Read the records and gather each line that includes "computer".

---- PROVIDED ENTRIES

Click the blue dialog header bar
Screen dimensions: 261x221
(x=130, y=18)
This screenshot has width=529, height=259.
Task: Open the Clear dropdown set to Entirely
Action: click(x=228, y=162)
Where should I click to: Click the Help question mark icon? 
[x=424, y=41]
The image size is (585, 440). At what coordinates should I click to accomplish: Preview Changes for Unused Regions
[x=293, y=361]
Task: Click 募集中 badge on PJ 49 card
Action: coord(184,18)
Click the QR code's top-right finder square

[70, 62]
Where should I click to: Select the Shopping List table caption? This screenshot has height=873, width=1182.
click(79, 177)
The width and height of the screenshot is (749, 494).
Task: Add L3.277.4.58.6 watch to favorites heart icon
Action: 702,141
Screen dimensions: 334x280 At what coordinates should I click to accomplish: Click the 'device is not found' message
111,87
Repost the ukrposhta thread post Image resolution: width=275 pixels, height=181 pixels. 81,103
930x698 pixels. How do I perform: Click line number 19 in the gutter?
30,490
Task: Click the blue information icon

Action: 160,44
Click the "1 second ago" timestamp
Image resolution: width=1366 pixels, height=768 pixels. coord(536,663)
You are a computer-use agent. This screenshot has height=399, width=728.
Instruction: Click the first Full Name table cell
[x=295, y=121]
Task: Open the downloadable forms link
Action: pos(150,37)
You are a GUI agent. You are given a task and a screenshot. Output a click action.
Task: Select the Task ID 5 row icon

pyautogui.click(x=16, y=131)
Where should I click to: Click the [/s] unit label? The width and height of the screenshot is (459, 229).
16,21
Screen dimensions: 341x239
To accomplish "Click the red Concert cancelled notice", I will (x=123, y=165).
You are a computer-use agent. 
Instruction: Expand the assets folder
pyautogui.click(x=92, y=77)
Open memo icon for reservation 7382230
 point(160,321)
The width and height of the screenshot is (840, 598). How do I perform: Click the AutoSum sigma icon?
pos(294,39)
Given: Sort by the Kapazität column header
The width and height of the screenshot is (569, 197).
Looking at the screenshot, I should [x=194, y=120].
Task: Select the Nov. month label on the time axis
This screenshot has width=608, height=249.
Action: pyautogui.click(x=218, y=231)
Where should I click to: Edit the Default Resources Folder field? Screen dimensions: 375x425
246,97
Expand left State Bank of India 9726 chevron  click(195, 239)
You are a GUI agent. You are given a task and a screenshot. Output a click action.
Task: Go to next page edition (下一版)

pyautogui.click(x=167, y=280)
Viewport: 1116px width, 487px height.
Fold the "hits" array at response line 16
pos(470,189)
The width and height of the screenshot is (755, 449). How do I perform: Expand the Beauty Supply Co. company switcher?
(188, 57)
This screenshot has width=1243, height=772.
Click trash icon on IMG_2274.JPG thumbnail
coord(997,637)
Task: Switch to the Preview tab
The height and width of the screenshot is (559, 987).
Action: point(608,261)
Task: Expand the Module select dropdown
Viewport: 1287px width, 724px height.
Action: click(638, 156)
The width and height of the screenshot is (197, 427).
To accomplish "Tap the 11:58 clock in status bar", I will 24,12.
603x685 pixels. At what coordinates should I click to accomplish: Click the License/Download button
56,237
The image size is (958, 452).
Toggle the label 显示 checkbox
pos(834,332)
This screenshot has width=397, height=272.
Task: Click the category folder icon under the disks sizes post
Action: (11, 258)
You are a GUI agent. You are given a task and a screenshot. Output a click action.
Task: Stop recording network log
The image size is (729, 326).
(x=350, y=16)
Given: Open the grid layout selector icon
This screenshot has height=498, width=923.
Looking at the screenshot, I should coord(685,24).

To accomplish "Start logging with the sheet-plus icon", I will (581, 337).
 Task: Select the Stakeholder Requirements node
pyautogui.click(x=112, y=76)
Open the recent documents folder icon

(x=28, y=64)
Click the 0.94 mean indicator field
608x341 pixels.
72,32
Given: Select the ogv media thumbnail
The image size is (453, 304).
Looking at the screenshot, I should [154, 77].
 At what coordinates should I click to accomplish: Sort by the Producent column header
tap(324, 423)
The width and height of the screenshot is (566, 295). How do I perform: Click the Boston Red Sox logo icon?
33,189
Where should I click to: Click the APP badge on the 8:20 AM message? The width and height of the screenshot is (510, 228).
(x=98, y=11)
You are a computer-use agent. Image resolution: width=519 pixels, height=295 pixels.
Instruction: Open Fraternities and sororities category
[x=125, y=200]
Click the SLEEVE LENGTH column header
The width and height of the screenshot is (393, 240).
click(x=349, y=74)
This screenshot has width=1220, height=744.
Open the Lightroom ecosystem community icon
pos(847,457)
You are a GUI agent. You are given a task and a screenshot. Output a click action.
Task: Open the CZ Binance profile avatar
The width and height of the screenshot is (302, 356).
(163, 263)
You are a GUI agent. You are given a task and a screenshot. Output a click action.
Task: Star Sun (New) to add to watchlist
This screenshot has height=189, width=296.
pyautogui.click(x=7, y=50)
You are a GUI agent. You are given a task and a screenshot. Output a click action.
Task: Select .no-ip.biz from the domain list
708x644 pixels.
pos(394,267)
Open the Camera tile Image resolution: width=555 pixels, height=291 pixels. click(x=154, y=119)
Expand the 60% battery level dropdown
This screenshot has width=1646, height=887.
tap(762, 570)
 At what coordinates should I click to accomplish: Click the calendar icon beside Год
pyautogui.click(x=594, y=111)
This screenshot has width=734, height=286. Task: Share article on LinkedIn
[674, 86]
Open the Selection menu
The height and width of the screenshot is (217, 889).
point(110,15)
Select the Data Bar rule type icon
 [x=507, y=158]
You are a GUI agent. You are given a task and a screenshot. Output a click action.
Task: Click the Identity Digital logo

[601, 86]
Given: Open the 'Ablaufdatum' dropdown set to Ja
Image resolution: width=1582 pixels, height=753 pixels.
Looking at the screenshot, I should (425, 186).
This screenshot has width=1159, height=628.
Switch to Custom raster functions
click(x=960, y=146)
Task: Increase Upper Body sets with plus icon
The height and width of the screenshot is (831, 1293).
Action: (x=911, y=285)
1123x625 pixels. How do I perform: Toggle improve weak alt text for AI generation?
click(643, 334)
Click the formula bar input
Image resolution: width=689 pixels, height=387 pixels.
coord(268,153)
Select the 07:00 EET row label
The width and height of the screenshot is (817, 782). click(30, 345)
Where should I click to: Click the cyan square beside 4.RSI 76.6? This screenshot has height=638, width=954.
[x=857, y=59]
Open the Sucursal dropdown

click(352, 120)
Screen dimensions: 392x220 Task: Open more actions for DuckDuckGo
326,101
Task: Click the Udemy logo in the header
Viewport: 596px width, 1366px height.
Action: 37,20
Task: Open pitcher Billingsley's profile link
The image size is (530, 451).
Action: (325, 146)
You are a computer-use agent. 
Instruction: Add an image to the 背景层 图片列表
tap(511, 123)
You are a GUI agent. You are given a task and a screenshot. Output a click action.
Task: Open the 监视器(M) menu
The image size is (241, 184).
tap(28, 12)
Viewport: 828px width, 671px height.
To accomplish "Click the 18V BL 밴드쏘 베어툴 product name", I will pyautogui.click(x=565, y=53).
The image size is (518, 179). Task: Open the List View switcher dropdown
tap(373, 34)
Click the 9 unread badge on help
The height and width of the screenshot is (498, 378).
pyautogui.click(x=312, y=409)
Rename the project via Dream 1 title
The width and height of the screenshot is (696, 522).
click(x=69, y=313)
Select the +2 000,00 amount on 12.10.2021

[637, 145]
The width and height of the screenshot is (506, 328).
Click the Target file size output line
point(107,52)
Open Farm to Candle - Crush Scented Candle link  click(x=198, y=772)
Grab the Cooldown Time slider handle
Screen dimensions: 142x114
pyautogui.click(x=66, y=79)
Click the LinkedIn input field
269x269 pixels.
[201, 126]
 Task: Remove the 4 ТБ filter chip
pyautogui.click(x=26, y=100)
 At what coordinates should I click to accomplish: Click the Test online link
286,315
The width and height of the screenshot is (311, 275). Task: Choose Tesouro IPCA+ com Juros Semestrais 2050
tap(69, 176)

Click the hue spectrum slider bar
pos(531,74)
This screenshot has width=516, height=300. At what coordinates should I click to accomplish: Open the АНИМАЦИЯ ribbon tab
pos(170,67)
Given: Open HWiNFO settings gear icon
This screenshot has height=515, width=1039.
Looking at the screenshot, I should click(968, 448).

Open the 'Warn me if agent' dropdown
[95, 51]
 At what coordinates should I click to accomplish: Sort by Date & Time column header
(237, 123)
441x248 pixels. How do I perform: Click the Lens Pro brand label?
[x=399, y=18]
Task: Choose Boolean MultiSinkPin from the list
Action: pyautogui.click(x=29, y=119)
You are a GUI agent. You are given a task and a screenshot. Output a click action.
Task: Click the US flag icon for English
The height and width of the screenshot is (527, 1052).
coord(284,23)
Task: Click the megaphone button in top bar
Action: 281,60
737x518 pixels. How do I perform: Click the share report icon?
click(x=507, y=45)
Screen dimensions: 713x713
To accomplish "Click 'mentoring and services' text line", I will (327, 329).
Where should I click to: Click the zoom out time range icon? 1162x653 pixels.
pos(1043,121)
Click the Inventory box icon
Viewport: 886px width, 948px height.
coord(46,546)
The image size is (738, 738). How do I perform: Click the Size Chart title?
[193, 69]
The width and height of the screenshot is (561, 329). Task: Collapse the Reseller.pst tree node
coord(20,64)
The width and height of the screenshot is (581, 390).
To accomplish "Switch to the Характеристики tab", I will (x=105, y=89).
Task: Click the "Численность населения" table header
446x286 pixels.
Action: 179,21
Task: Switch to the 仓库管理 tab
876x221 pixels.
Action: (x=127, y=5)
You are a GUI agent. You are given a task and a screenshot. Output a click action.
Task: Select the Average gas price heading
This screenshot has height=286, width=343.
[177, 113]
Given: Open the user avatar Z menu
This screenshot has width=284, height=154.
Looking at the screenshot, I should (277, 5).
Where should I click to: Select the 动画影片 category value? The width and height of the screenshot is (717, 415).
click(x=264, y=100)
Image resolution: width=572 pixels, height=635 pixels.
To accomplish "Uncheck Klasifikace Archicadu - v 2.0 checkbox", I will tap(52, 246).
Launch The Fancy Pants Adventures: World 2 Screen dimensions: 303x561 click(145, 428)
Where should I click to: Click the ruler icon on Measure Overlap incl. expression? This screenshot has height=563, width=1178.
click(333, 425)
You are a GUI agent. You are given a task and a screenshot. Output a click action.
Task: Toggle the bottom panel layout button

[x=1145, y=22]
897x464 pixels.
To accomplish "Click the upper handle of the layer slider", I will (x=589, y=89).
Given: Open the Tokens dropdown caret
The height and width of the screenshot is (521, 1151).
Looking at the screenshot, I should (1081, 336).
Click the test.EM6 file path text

--------

§ **SOLUTION TO THIS PROBLEM**:
You are a computer-use agent. This screenshot has height=399, width=728.
You are a computer-use agent. 
You are a computer-use agent. Image resolution: width=519 pixels, height=295 pixels.
You are a computer-use agent. 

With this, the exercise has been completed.